VIRGINIA'S ECONOMY, WHICH suffered more from the recession than those of most other states, is on the mend. But bankers and economists are not anticipating a return to the roaring 1980s, when the state grew faster than the national average.
"Given the construction overhang that we still have, and the uncertainties related to defense, we would expect the [state] economy to grow at about the national rate over the next couple of years," said Christine Chmura, an economist at Crestar Financial Corp. in Richmond.
Much of the state's economy is closely tied to the defense industry. The contraction in defense spending has already affected the state's Newport News shipyards, where job cuts in the first quarter contributed to a 0.9% overall employment drop in Virginia's manufacturing sector.

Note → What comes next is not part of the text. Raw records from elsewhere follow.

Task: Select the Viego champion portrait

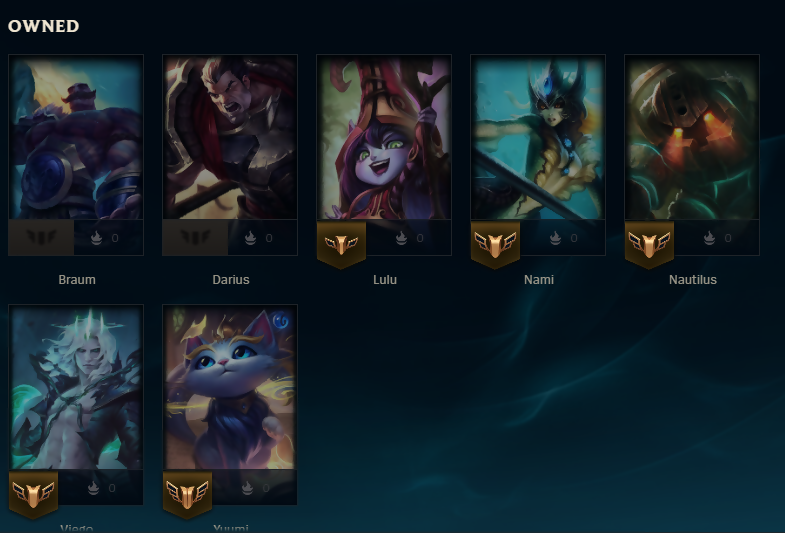Action: [x=76, y=387]
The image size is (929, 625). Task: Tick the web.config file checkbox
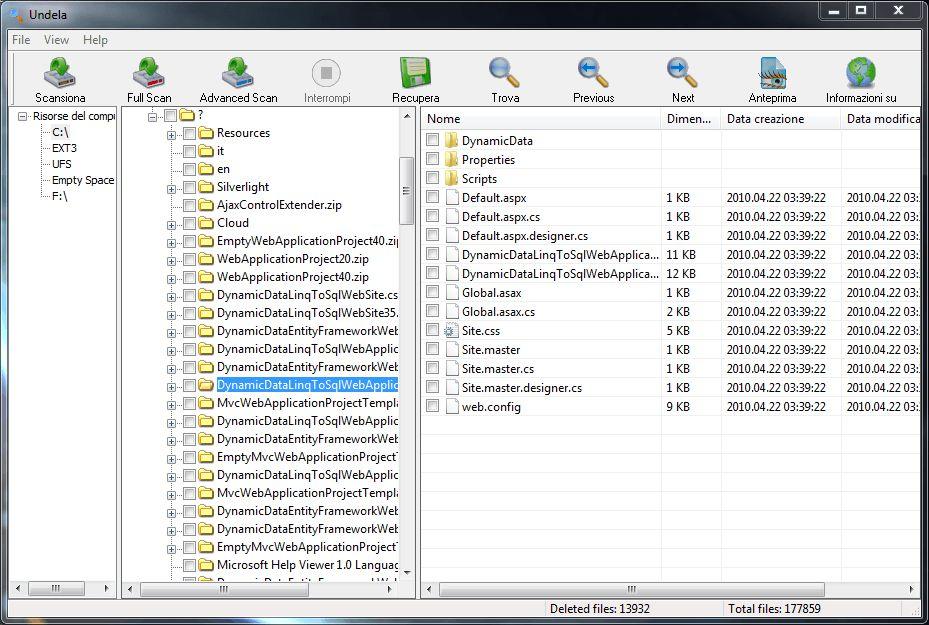[x=432, y=407]
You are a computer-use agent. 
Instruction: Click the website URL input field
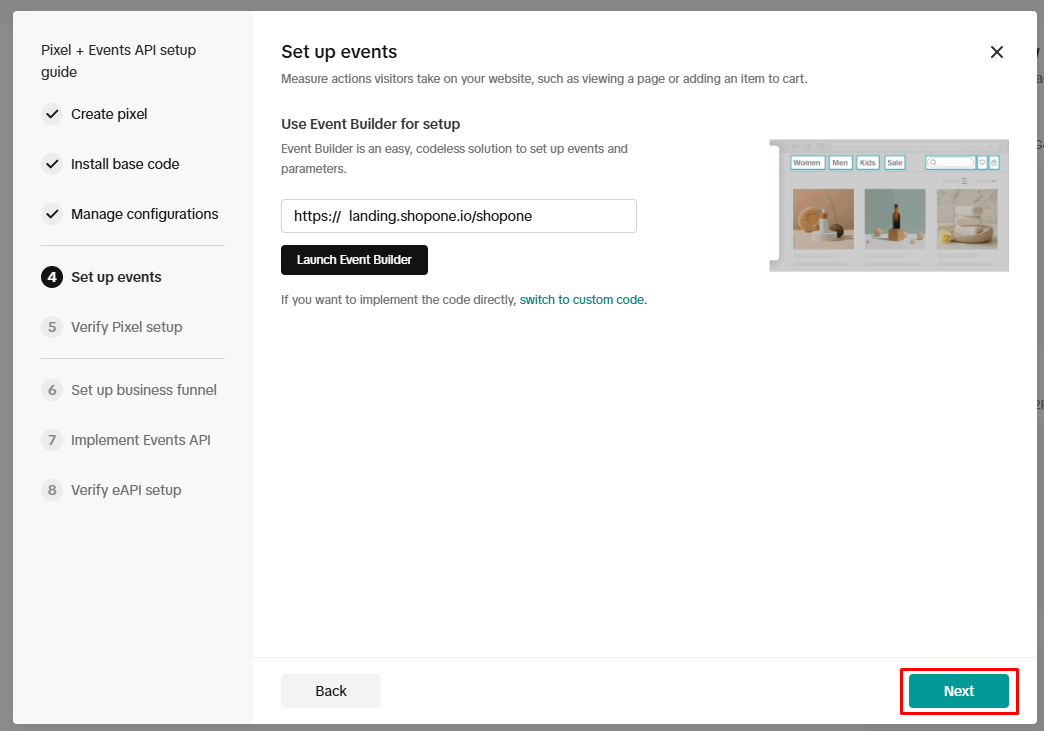pos(459,216)
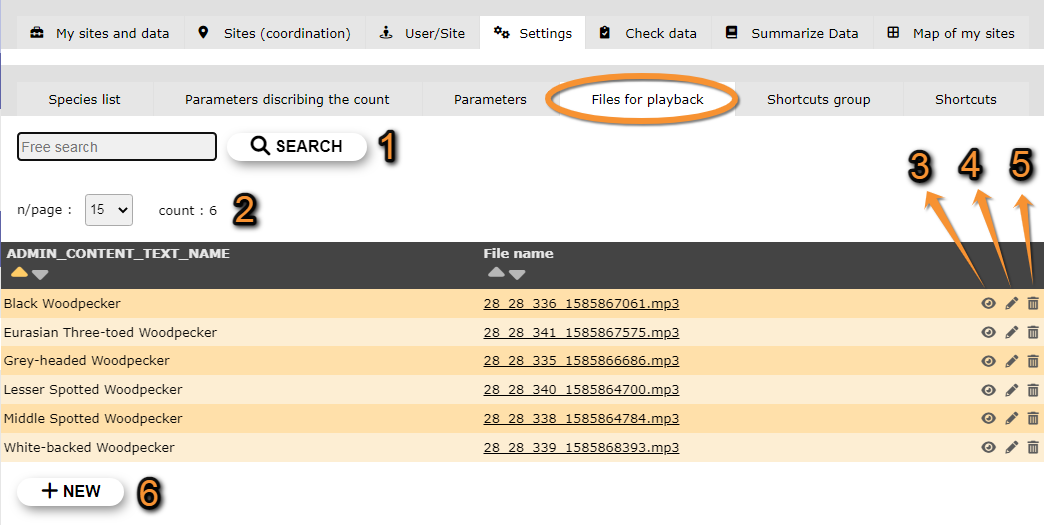Edit the Black Woodpecker entry with pencil icon

click(x=1011, y=304)
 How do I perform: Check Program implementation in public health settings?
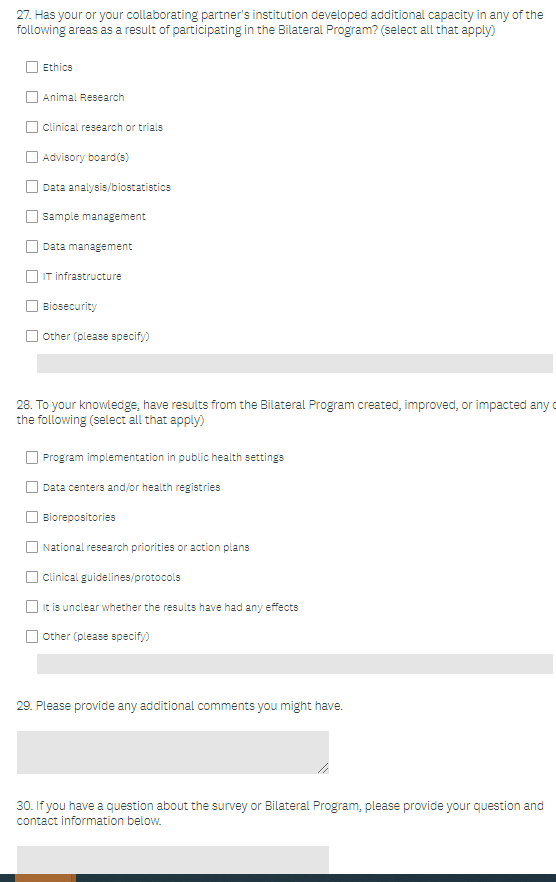(x=32, y=457)
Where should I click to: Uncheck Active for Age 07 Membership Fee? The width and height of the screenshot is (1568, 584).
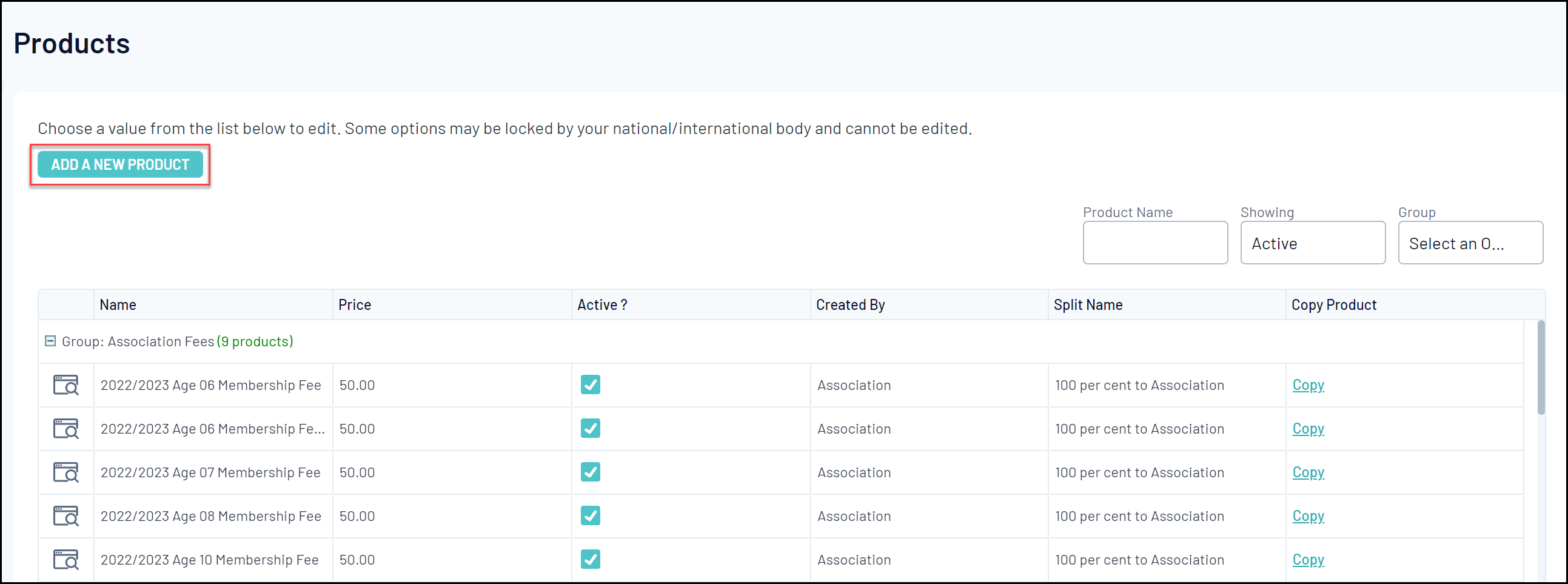click(x=590, y=472)
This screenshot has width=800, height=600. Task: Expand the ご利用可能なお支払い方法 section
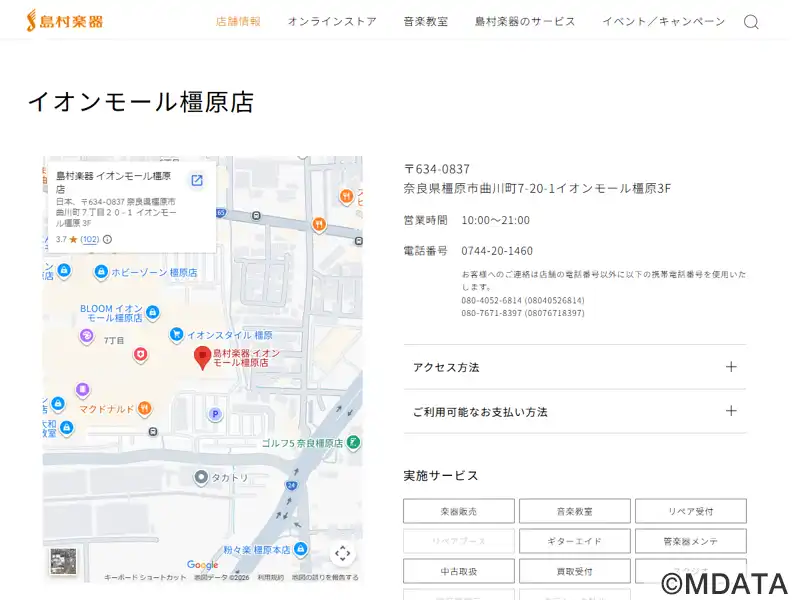[x=574, y=411]
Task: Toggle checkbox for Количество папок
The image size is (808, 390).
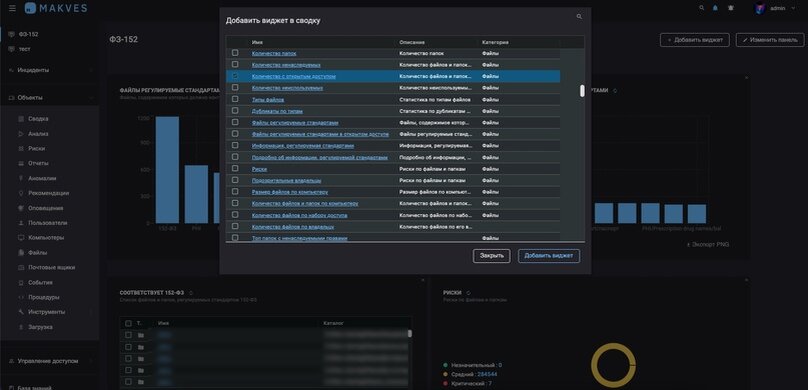Action: (235, 53)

Over the weekend, that state learned that three small naval facilities in the Norfolk area would be closed, for a loss of 7,000 jobs. It is possible that the state still may achieve a small net gain of defense jobs, if personnel from other parts of the country are transferred there, said Ms. Chmura.
Between 1990 and 1991, total employment in Virginia plunged 3.3% versus 2.0% for the entire nation, Ms. Chmura said. However, Virginia recorded 0.4% employment growth last year, a little better than the national economy's gain of 0.1%, according to the Federal Reserve Bank of Richmond.
The improvement accelerated in the first quarter, when Virginia's employment rate grew 1.1% compared with 0.9% for the nation.
William F. Shumadine, president of Richmond's Central Fidelity Bank, said consumer lending in Virginia has been "steadily positive" in the past year. Middle-market lending, he added, is showing signs of life.
Virginia banks as a group, however, are still suffering. The state's 170 banks managed to reduce their nonperforming loans by 33% in 1992 to $1.1 billion, or 2.67% of gross loans. But they also returned a weak 0.73% on average assets compared with an average of 0.93% for all U.S. banks, according to Sheshunoff Information Services Inc.
Most state bankers are optimistic, however.
"We've clearly touched bottom and are on the way back up," said Mark P. Vitner, a vice president and economist with Charlotte, N.C.-based First Union Corp., which recently bought two major Virginia banks.